For the 4 months it took to get her diploma, Nguyen worked at Walgreens in the mornings and Millennia in the Clackamas Mall in the evenings. She did her homework late into the night. “Those jobs barely paid anything. After rent and bills, I’d have about 75 dollars left,” says Nguyen. The teachers at Marshall High School, where Nguyen got her diploma, were understanding of her schedule. They also encouraged her to go to college. “I thought, ‘I’m scraping by,’’ and it sounded like fun,” Nguyen says.
On June 13, Nguyen will graduate from Oregon State with a double major in biochemistry and biophysics and bioengineering, with a degree from the University Honors College. And she’s just getting started. After graduation, she’s staying in Corvallis to work at Beaver Biodiesel, a renewable energy company of which she is co-owner, and where she will also get to use her science and engineering skills. Nguyen is also co-owner of the high-end cosmetics and skin care company, Sulirese, that she and some friends are about to launch.
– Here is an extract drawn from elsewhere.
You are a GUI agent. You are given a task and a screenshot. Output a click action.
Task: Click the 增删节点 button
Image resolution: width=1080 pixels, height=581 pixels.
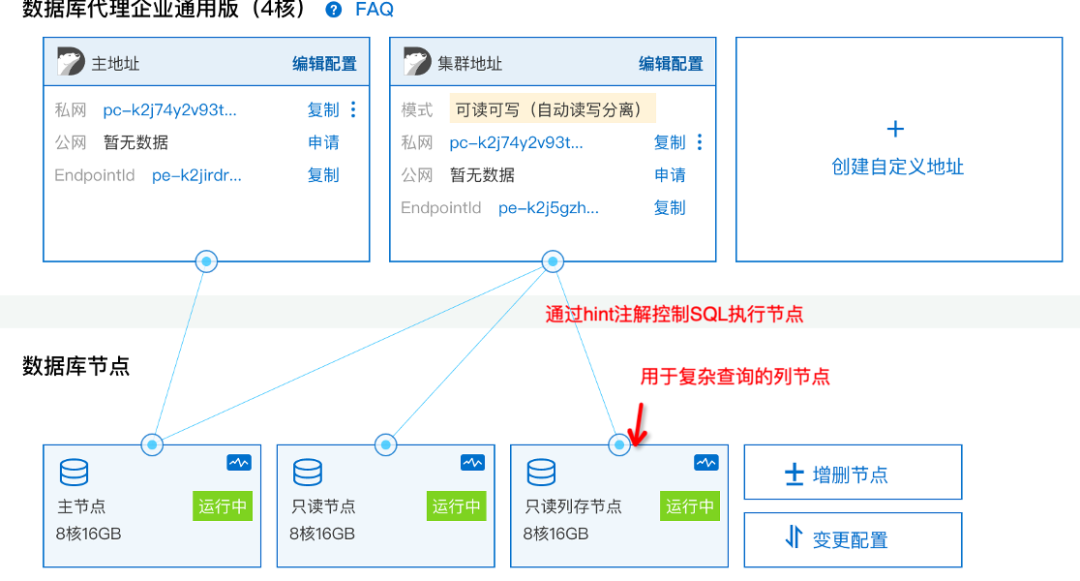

Nguyen made the most of her time at OSU once she transferred here from Linn-Benton Community College. In her sophomore year, she worked with Professor Tory Hagen and post-doctorate researcher Kate Shay her sophomore year, trying to determine the activation of the protein Nrf2 (which triggers the transcription of a series of antioxidant enzymes). She continued her research throughout that summer with Howard Hughes Medical Institute funding, and used the data for her University Honors thesis. Nguyen also interned at MIT last summer, working in biomedical engineering on sequential drug delivery. When she got back to Corvallis in the fall, she started with Beaver Biodiesel.
Nguyen knows graduate school is in her future – perhaps in biomedical engineering, or chemical engineering in renewable energy. She’s also interested in getting an MBA.
“I’m pretty excited given everything that’s happened,” says Nguyen. “I never would have thought five years ago that I would be in college and have a choice of jobs. I know that things have been the worst and worked out fine. And I’m excited for what the future brings.”